Excerpt provided
++++++++

# Pre-Analysis Plan Template (for AI-assisted empirical work)

**Source article:** [Building a Pre-Analysis Plan That a Coding Agent Cannot Quietly Ignore](https://tooearlytosay.com/research/methodology/pre-analysis-plan-coding-agent/)
**Pattern:** Three-layer architecture — rule, gate, verification.

A pre-analysis plan ("prereg") for a session where a reasoning agent assists empirical work. The idea is to commit to a single primary specification before the data are touched, force a written justification for any deviation, and leave a third-party-readable record.

Fill this in before the analysis begins. Any departure from the locked primary spec goes in the deviation log, not in the code commit message.

---

## 0. Identifiers

- **Project:** `<your-project>`
- **Session date:** `<YYYY-MM-DD>`
- **Lead analyst:** `<name>`
- **Estimator class:** `<DiD | RD | IV | OLS | other>`

---

## 1. Research question (one sentence)

> `<state the single causal or descriptive question this session is set up to answer>`

---

## 2. Locked primary specification

The single estimator that runs first, before any context-aware decisions can intrude. One row, no menu.

- **Outcome variable:** `<variable name and definition>`
- **Treatment variable:** `<variable name, treatment timing if relevant>`
- **Estimator:** `<e.g., Callaway-Sant'Anna staggered DiD; Calonico-Cattaneo-Titiunik RD>`
- **Sample restrictions:** `<list every inclusion / exclusion criterion>`
- **Controls (fixed):** `<list each control; "none" is a valid answer>`
- **Standard errors:** `<clustering level and reason>`
- **Software / package version:** `<e.g., did 2.1.2 in R>`

---

## 3. Robustness ladder

The set of pre-committed deviations from the primary spec. Each entry is one variant, not a menu of options. List in priority order.

++++++++

Set of tasks
a: In the pre-analysis plan template, where should any departure from the locked primary spec be recorded?
b: Summarize the pre-analysis plan template in two sentences.
c: Please write the next part of the pre-analysis plan template, picking up after its final line.

++++++++

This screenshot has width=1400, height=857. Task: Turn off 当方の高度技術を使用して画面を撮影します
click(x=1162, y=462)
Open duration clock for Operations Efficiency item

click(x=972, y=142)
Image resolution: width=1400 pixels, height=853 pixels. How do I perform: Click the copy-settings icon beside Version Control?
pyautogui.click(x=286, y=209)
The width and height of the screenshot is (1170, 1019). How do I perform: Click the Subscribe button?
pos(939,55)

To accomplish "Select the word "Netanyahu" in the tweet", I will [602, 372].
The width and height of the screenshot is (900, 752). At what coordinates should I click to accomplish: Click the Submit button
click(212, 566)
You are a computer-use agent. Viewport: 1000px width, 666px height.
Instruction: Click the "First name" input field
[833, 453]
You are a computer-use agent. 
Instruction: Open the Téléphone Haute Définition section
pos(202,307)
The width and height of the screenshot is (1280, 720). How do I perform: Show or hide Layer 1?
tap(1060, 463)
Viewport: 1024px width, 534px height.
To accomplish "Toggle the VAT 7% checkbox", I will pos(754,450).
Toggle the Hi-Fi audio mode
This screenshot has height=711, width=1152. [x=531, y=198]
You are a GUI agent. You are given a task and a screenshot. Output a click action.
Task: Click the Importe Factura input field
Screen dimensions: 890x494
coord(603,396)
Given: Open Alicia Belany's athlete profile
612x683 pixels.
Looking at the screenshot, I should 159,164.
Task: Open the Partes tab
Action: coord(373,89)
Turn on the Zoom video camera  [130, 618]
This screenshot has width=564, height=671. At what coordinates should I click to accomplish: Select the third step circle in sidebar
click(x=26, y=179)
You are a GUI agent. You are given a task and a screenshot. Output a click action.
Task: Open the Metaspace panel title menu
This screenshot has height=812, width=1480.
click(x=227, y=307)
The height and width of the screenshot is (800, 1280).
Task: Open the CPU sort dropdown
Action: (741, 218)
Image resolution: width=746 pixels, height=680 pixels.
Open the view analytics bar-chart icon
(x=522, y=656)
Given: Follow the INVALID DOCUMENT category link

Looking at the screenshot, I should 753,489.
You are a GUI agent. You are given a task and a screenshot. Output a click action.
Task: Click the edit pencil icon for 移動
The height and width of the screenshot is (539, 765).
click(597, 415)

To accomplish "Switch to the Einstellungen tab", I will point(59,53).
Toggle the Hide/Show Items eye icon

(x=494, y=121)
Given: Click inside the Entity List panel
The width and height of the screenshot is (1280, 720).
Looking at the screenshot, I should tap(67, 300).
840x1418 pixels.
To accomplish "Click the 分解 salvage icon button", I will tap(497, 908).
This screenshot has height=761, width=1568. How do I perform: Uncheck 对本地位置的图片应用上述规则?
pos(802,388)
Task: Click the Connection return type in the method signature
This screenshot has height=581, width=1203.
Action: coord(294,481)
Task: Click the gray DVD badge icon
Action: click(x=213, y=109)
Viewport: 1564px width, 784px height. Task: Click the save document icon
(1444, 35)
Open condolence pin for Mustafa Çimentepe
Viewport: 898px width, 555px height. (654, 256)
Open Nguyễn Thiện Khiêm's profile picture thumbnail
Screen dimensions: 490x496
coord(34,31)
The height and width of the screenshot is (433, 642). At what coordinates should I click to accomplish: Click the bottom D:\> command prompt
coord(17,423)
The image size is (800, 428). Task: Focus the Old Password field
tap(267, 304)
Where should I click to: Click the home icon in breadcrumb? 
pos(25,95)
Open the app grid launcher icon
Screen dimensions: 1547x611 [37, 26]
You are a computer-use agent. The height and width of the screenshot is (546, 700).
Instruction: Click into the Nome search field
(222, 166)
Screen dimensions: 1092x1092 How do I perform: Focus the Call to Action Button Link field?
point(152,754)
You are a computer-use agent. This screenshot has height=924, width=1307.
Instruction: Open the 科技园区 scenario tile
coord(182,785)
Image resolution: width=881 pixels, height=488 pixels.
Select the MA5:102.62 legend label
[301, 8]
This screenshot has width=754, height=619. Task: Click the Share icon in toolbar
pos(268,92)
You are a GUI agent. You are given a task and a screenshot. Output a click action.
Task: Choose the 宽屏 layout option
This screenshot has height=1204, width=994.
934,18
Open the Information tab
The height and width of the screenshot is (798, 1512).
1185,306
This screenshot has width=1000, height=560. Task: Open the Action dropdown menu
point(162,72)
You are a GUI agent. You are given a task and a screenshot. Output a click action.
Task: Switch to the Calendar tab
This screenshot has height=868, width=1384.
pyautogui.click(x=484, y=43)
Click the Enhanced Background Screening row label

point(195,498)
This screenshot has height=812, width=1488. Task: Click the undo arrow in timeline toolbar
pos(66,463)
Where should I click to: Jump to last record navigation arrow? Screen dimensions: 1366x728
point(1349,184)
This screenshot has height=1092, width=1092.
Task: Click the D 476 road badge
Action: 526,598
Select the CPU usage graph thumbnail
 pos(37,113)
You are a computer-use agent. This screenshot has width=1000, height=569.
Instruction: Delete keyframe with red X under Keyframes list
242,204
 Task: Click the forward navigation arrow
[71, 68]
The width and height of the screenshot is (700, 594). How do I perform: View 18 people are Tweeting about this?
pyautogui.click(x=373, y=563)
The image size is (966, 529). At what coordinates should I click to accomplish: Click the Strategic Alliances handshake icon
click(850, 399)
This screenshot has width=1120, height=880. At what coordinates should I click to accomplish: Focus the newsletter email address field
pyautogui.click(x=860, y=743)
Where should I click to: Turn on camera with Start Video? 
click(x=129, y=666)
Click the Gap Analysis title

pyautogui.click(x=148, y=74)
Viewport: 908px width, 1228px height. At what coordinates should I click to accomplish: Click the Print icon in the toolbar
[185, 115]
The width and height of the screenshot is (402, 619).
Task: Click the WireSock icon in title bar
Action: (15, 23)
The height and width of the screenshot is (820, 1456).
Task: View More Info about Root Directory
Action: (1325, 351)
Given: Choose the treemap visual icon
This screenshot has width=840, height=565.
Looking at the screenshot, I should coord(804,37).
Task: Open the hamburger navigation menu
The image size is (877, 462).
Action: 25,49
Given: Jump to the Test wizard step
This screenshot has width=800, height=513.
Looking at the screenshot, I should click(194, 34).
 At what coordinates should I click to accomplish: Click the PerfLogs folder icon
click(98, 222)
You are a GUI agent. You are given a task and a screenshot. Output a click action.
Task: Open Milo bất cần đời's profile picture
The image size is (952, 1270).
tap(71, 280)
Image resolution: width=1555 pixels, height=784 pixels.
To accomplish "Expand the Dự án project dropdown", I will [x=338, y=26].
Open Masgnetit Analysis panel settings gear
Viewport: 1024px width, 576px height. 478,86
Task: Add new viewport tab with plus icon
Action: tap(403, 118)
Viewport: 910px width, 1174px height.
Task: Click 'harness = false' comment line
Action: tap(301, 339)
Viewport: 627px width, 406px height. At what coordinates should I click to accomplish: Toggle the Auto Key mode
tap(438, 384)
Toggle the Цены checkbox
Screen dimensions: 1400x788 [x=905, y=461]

++++++++

Responses to the exercise
a: In the deviation log, not in the code commit message.

b: The template is a pre-analysis plan for sessions where a reasoning agent assists empirical work, built on a three-layer pattern of rule, gate, and verification. It commits to a single primary specification before the data are touched, requires a written justification for any deviation, and leaves a record a third party can read.

c:
| # | Variant | What changes | Why we want to see it |
|---|---------|--------------|------------------------|
| 1 | `<name>` | `<single change from primary>` | `<what would update if this disagrees with primary>` |
| 2 | `<name>` | `<single change from primary>` | `<...>` |
| 3 | `<name>` | `<single change from primary>` | `<...>` |

---

## 4. Falsification criterion

What pattern in the results would persuade us our primary estimate is not credible? Be specific.

> `<e.g., "Pre-trend coefficients in any of the three years before treatment are statistically distinguishable from zero at the 5 percent level under our chosen clustering.">`

---

## 5. Deviation log

Any departure from the locked primary spec or robustness ladder gets entered here, in plain text, before the new code is run.

| Timestamp | What changed | Why | What we lost or gained by changing it |
|-----------|---------------|------|----------------------------------------|
| `<YYYY-MM-DD HH:MM>` | `<...>` | `<...>` | `<...>` |

If the table is empty at the end of the session, the audit trail reads cleanly. If it is not empty, every entry tells a reviewer exactly what was negotiated and why.

---

## 6. Verification artifact (attach to working paper)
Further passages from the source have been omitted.